* [Required work]:
(a) Turn the paragraph of the pgpool bug report that begins "After integration of pgpool into our product" into a short bulleted list, keeping its main facts.
(b) Extend the pgpool bug report about slow select queries, starting right after its final sentence.

* [Excerpt]:
0000238: Performance of selects queries

ID	Project	Category	View Status	Date Submitted	Last Update

0000238	Pgpool-II	Enhancement	public	2016-08-29 18:52	2016-09-06 09:14

Reporter	supp_k	Assigned To	t-ishii
Priority	high	Severity	feature	Reproducibility	always
Status	resolved	Resolution	open
Platform	x86 64	OS	CentOS	OS Version	6.x, 7.x
Product Version	3.5.3
Target Version	3.6.0

Summary	0000238: Performance of selects queries
Description	After integration of pgpool into our product we could detect the performance of a standalone 1 thread select is slowed down by 50%. It is good scaled when the number of clients is growing. But one single thread select now works slowly. After a quick profiling of the pgpool's activity from the network perspective and having counted the number of flush operations it does we could detect that every single record (tuple) returned by PostgreSQL is processed by pgpool separately. Though the data is returned by PostgreSQL in one single array of bytes the Pgpool forwards response to the clients as separate (from network perspective) pieces of data with separate write/flush actions, from the OS's perspective every flush operation into network socket looks like a separate interruption. It directly impacts the performance of pgpool. We could detect the described feature with the help of the strace tool (https://en.wikipedia.org/wiki/Strace) and standalone internal tests. Please see the output below. From the log one can see the PostgreSQL has returned 1025 bytes but the pgpool chunks it into separate packets forwarded to the client which executes simple SQL: "select id from table" (the table contains several 16 records)

* [Data shown]:
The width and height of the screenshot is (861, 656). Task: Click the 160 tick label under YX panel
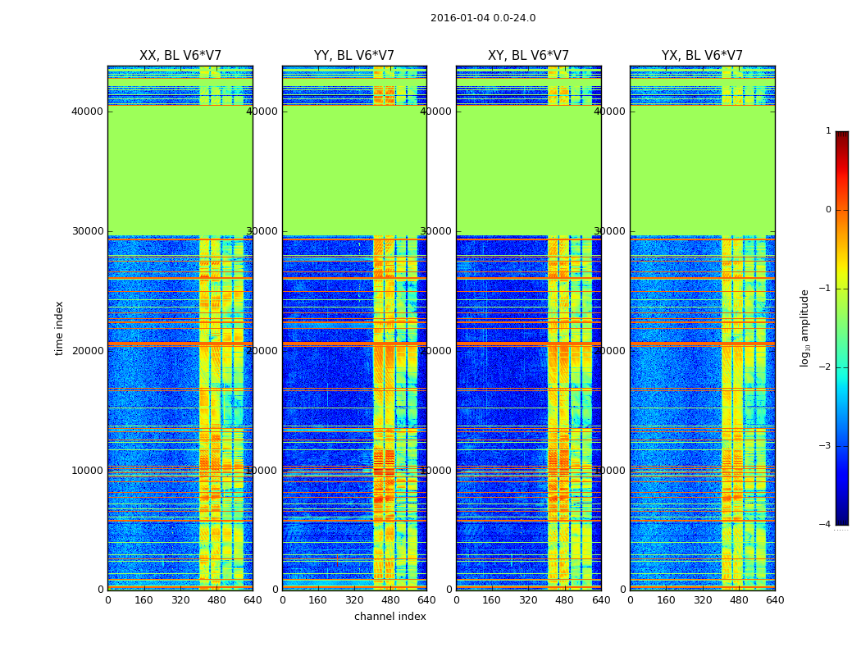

* [Answers to the exercises]:
(a)
- After pgpool was integrated into the reporter's product, a standalone single-thread select became about 50% slower, although performance scaled well as the number of clients grew.
- Profiling pgpool's network activity and counting its flush operations showed that pgpool handles every record (tuple) returned by PostgreSQL separately.
- PostgreSQL returns the data as one array of bytes, but pgpool forwards it to clients in separate pieces, each with its own write/flush action.
- The OS treats every flush into the network socket as a separate interruption, which directly hurts pgpool's performance.
- The behavior was found with the strace tool and standalone internal tests.
- The log shows PostgreSQL returning 1025 bytes, which pgpool splits into separate packets sent to a client running "select id from table".

(b)
Steps To Reproduce	We have two backends behind the Pgpool. Please see the attached quick patch (not sure if it is correst). Also the chart the reflects performance testing results is attached: - the blue series reflects performance without pgpool, - the orange chart is the pgpool testing result - the X axis show the number of concurrent clients, the Y axis reflects the number of requests per second. It can be seen the performance selects is significantly lower.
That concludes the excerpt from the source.